Armin Laschet, frontrunner to become Germany’s next chancellor, has warned of the dangers of a new cold war against China, agreeing with Angela Merkel that Beijing was as much a partner as a systemic rival.

Laschet was speaking to the Financial Times after US president Joe Biden’s first official trip to Europe, which was dominated by warnings about the challenge China poses for the west. Biden has made it clear he wants to work with allies to curb China’s ambitions.

In a wide-ranging interview Laschet, leader of Germany’s centre-right Christian Democratic Union, suggested many in Europe were sceptical of his hawkish attitude to China.

“The question is — if we’re talking about ‘restraining’ China, will that lead to a new conflict? Do we need a new adversary?” he said. “And there the European response was cautious, because, yes, China is a competitor and a systemic rival, it has a different model of society, but it’s also a partner, particularly in things like fighting climate change.”

Laschet also called for Russia to be brought out of the cold, saying the west must try to “establish a sensible relationship” with Moscow. “Ignoring Russia has served neither our nor the US’ interests,” he said, praising Biden’s decision to meet Russian president Vladimir Putin in Geneva last week.

With three months until an election that will see Merkel step down as chancellor, polls suggest that Laschet’s CDU is on course to win, though it faces a strong challenge from the opposition Greens. One possible outcome is a CDU-Green coalition, the first in Germany’s history, with Laschet as chancellor.

During the interview, Laschet was at pains to suggest continuity with Merkel’s policies. The two had very different personal biographies, but “on the fundamental issues we always agreed”. 

One area of agreement appears to be China. Merkel has often been accused of tempering her criticism of Chinese human rights violations for fear of harming the interests of German companies active in China.

Laschet said Germany should never shy away from addressing “critical issues”. “But I’m not sure that always speaking out, loudly and aggressively, in public about a country’s human rights situation really leads to improvements on the ground,” he added.
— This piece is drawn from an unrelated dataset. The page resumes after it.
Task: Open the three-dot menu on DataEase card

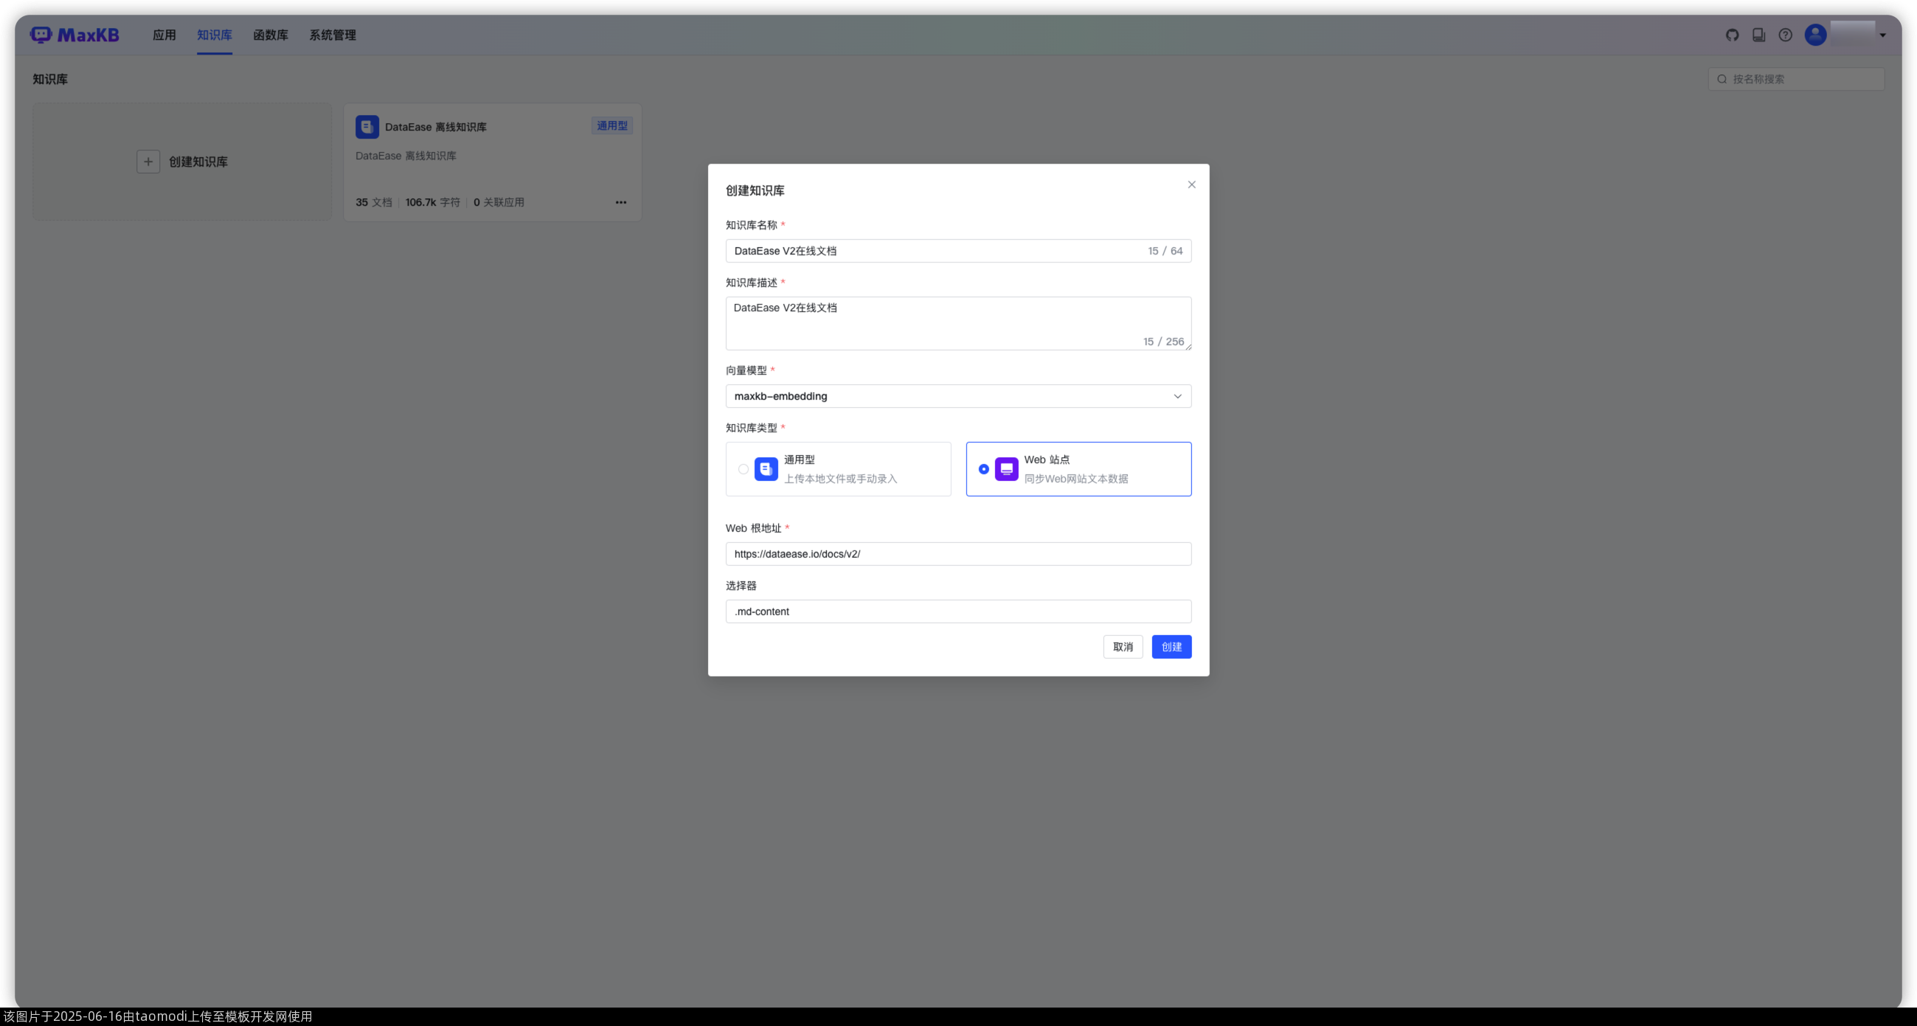Action: click(621, 202)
“Often you can reach more in the area of human rights by addressing issues in private conversations with leaders of other countries than by talking about it in press conferences.”

This softly-softly approach could set up a potential clash with the Greens, who are much more eager to challenge China publicly over its human rights record, as well as tensions with the Biden administration.

Biden’s tough stance on China was in evidence during his European trip. The G7 summit communiqué criticised Beijing over human rights, trade and a lack of transparency regarding the origins of the coronavirus pandemic.

Asked if he thought Biden was trying to drag Europe into a new cold war, Laschet demurred, saying he was “right” to view China as “one of the biggest challenges for us, for instance on new technologies” and to want to “strengthen co-operation among democracies”.

But he also said the west should resist slipping into a cold war mentality when it came to its geopolitical contest with China. “The 21st century is very different and the prism of how the world looked before 1989 offers limited advice,” he said. “We have a multipolar world [now] with different actors.”

Laschet insisted, however, that he would not be a soft touch on China. “I would try to foster our partnership wherever possible, and, at the same time, make clear what we expect from China: that it accept reciprocity, embrace multilateralism and respect human rights.

On Russia, Laschet said he had always insisted its annexation of Crimea was an “unacceptable” breach of international law. But he also argued that Russia, a member of the UN Security Council, should not be ignored or belittled.

He took issue, for example, with Barack Obama’s famous characterisation of Russia as a “regional power”, saying that was one of the causes of rising tensions between Moscow and the west over the past decade.

“It’s the largest country in the world, a nuclear power,” he said, adding that Biden’s approach — restoring ambassadors, describing Russia as a “great power” and “taking Russia seriously as an interlocutor” — had sent a “very important signal”.

Laschet defended the Nord Stream 2 pipeline, the Gazprom project bringing natural gas directly to Germany from Russia across the Baltic Sea, saying Germany will need more gas as it phases out nuclear energy and coal-fired power.

But he also had a warning for Moscow: The pipeline “must not become a geopolitical instrument against Ukraine”. “Ukraine’s interests must be safeguarded,” he said. “And if the Russians don’t stick to that, the basis of the NS2 deal will cease to exist.”